Polo opposto rispetto all'eroismo autodistruttivo di questo Werther è la Charlotte di Annalisa Stroppa, che pure vive il personaggio nella voce in maniera totalizzante. Nel primo atto apprezziamo tutta la dolcezza del suo timbro ambrato: è la materna sorella maggiore capace ancora di sognare l'amore, di abbandonarsi a sogni adolescenziali, nonostante il peso della responsabilità e delle aspettative altrui.
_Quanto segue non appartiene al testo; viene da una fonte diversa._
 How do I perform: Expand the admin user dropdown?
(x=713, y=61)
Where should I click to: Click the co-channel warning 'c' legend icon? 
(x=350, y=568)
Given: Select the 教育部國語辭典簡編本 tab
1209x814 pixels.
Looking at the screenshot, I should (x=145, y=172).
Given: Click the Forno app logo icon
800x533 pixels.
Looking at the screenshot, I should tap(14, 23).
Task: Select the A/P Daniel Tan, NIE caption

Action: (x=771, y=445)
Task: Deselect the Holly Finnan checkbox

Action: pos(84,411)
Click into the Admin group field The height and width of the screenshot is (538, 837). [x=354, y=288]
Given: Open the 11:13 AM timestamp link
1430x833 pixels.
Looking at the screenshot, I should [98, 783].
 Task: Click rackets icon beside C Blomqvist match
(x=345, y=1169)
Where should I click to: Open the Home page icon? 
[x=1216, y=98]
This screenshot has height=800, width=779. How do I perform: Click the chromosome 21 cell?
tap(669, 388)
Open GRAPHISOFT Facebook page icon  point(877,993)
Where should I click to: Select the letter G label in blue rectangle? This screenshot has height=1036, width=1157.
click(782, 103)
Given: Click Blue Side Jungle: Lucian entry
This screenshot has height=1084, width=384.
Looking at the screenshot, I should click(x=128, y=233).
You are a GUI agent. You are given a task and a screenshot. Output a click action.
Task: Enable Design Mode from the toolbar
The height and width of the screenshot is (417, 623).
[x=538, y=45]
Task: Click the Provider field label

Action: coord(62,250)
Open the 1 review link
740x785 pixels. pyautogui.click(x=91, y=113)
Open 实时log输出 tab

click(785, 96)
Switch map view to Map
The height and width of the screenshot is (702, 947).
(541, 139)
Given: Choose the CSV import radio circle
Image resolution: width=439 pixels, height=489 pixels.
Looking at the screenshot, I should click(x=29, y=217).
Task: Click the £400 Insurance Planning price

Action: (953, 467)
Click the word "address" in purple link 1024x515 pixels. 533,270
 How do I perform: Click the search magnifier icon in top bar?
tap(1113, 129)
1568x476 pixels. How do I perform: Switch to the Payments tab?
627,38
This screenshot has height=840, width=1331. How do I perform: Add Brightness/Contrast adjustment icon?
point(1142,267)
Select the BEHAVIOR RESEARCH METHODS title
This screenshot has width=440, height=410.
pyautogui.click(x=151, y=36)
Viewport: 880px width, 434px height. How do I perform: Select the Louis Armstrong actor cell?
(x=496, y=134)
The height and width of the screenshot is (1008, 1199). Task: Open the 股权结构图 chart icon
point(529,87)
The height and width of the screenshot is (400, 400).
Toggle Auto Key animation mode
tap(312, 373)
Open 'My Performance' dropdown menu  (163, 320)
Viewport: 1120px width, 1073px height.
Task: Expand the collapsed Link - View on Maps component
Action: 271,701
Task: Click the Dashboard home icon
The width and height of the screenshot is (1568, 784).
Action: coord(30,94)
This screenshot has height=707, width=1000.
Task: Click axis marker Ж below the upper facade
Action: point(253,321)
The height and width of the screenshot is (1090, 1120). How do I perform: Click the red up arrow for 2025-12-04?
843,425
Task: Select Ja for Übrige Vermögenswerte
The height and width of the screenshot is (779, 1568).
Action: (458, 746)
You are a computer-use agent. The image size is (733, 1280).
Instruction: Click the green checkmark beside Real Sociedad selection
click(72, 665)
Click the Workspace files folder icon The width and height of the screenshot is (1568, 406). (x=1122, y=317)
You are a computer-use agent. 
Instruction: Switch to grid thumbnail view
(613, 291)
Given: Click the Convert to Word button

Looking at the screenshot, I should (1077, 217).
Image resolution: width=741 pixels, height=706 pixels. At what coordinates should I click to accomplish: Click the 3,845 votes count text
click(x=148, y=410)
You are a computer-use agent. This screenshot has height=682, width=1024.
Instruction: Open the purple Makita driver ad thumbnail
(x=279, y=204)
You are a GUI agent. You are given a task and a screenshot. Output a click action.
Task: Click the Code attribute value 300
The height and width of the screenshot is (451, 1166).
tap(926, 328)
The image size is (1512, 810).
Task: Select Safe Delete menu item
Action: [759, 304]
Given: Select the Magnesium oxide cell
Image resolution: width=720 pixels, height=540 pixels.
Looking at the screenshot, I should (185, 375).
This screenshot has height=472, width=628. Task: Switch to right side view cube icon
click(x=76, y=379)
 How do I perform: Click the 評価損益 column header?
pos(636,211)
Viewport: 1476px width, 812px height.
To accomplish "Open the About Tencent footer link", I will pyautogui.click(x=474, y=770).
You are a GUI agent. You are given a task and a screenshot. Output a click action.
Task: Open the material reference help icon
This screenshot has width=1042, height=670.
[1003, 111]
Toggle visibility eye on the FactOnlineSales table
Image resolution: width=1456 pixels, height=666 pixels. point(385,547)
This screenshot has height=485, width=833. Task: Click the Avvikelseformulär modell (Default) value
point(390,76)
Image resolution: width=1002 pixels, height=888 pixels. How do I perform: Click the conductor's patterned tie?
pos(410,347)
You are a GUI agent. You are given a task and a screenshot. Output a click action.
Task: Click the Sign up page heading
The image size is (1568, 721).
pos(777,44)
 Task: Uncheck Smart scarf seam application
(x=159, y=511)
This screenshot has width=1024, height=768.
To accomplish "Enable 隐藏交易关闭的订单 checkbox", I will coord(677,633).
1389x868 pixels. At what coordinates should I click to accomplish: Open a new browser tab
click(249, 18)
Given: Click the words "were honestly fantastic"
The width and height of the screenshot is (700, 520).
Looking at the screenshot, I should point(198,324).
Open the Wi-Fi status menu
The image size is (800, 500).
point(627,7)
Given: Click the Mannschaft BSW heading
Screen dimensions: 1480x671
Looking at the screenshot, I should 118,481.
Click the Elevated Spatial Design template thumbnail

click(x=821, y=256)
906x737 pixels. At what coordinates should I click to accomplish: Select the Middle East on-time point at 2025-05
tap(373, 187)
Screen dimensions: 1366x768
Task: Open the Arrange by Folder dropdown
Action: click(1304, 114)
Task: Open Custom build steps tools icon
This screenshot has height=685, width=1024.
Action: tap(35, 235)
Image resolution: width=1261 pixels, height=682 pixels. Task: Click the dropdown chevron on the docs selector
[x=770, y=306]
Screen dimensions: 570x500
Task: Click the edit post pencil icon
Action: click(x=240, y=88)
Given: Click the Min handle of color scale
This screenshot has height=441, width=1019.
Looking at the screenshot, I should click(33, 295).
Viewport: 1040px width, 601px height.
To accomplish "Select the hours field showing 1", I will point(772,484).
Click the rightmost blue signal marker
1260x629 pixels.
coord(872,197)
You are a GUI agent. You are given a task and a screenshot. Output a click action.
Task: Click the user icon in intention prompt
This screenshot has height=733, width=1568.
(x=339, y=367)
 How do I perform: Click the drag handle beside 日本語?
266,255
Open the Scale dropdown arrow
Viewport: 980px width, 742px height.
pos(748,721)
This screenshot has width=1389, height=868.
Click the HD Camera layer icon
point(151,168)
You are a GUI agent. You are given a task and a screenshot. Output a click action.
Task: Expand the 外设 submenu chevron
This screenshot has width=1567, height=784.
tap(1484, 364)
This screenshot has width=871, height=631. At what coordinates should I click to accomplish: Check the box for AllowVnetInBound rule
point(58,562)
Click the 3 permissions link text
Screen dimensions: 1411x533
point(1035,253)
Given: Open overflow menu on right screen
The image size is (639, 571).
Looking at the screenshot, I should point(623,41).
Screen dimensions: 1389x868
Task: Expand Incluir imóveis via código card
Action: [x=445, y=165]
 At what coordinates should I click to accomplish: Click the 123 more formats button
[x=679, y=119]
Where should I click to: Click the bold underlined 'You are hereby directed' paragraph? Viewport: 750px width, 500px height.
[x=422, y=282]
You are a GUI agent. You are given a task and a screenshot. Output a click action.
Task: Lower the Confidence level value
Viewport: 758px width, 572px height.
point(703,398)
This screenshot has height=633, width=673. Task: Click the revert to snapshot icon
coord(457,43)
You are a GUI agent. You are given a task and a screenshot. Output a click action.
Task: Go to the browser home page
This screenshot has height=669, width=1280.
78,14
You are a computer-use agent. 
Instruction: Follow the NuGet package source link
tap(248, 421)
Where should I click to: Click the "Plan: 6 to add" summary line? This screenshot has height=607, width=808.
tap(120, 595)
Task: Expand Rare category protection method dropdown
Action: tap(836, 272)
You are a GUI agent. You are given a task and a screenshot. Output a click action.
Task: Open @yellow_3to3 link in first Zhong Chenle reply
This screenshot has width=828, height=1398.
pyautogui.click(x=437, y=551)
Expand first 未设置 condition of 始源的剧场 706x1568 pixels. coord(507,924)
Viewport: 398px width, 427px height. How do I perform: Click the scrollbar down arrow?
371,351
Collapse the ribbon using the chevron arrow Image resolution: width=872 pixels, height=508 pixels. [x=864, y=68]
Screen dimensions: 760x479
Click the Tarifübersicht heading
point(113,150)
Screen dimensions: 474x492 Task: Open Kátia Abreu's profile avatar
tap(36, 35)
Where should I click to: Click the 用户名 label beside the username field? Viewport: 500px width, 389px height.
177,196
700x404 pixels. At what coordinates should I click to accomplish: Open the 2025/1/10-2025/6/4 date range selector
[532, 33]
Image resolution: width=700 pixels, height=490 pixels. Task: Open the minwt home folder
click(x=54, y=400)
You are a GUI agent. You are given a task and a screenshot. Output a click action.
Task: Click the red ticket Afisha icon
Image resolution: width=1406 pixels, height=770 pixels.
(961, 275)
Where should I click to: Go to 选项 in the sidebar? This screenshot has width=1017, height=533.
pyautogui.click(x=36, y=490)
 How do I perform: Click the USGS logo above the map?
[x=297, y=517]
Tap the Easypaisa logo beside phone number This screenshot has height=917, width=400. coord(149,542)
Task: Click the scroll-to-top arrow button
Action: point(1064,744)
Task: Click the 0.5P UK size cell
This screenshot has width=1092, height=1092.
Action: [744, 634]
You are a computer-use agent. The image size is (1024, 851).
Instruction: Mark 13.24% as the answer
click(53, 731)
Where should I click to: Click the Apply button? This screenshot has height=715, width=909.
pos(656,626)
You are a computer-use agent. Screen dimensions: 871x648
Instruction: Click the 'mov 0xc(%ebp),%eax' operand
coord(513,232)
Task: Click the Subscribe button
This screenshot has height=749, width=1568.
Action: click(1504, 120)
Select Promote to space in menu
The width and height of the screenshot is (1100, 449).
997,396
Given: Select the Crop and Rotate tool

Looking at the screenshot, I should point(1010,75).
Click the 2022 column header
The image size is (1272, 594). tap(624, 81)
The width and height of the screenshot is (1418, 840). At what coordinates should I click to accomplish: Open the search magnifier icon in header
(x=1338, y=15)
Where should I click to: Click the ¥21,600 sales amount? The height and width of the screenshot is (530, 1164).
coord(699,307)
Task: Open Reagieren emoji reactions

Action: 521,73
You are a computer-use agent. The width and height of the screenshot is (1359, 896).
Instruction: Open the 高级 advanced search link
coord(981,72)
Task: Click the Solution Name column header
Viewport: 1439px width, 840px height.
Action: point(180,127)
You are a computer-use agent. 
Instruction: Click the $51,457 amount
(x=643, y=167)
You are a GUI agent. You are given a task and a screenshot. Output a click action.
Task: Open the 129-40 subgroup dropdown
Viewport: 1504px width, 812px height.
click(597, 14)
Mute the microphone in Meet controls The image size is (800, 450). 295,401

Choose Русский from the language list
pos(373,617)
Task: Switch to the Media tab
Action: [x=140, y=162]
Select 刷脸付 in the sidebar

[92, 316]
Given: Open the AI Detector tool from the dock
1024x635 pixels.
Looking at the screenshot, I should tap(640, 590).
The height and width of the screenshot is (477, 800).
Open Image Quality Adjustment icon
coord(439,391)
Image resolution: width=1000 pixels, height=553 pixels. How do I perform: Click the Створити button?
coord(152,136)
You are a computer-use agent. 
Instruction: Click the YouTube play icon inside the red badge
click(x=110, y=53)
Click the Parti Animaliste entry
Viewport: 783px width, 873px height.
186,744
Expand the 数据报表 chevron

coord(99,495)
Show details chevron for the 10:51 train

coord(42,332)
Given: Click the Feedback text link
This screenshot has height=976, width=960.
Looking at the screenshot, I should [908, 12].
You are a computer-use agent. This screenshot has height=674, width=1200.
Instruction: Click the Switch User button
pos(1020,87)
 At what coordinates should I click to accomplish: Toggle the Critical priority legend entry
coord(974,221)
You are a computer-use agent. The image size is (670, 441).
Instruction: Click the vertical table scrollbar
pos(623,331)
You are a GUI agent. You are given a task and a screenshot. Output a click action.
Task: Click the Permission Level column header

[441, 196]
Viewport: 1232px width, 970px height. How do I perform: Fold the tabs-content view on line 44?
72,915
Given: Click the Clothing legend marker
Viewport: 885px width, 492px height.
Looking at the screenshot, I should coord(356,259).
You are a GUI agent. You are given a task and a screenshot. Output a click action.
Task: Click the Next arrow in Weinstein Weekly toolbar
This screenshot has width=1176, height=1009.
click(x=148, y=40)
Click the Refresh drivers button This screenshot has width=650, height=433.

Dal terzo atto, la donna sposata, insoddisfatta ma votatasi al dovere, rinnova quella morbidezza nella matura malinconia di “Va, laisse couler mes larmes”. Viceversa, nell'aria delle lettere e nei due ultimi confronti con Werther è il dolore a prendere il sopravvento anche nel colore della voce, che rivela, con la passione invano repressa, anche il dolore spossante di un'esistenza infelice. Per lei come per Korchak alcune tensioni hanno un effutto ben controllato e funzionale all'espressione.

Sembra, invece, impassibile l'Albert di Matteo Guerzé: scelta convincente come la voce del giovane baritono. Si fa apprezzare anche la Sophie dal canto morbido e luminoso di Claudia Ceraulo. Con i bravissimi bimbi del coro dei voci bianche preparato dalla maestra Alhambra Superchi, completano la locandina Alessio Verna (Le Bailli), Xin Zhang (Schmidt), Dario Giorgelé (Johann), Yuri Guerra (Brühlmann) e Giulia Alletto (Kätchen), oltre agli attori della Scuola Alessandra Galante Garrone.

Calorosi applausi all'ultima recita, con ripetute richieste di bis per “Pourquoi me réveiller”.